Work instruction: Please transcribe the data that follows exactly, from its first line through the line that contains "About (274, 2433)".

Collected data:

┄┄┄┄┄┄┄┄┄┄

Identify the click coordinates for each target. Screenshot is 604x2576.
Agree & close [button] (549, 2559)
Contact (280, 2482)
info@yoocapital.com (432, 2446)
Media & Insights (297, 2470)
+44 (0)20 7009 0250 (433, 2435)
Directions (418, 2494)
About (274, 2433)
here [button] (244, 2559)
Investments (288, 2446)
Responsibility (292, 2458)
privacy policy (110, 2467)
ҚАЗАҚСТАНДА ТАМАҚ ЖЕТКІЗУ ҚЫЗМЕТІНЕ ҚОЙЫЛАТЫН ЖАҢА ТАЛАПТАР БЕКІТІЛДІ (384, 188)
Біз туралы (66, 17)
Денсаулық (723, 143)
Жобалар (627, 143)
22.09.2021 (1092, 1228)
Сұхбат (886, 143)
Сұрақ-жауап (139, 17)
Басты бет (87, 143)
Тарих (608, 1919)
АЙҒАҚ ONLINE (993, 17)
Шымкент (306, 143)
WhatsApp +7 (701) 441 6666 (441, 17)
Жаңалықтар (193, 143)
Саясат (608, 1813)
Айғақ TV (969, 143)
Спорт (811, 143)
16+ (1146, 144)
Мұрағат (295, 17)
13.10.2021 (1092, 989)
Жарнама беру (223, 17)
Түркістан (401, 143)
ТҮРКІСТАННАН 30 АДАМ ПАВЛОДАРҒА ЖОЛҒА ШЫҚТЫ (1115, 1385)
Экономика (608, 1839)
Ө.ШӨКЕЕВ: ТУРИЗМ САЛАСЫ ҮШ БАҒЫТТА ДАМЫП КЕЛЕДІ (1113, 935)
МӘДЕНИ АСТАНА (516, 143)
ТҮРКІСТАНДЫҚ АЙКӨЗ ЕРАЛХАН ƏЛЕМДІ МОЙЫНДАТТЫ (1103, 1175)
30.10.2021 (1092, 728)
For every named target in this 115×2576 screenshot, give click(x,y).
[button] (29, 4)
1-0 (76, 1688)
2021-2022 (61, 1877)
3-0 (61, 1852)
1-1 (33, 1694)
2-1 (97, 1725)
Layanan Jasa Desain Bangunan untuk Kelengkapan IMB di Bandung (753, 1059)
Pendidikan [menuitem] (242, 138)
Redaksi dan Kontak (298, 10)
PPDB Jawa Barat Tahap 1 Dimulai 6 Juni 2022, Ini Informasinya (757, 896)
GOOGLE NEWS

┄┄┄┄┄┄┄┄┄┄

Reply:
Identify the click coordinates for each target. Screenshot is 604x2576.
Agree & close [button] (549, 2559)
Contact (280, 2482)
info@yoocapital.com (432, 2446)
Media & Insights (297, 2470)
+44 (0)20 7009 0250 (433, 2435)
Directions (418, 2494)
About (274, 2433)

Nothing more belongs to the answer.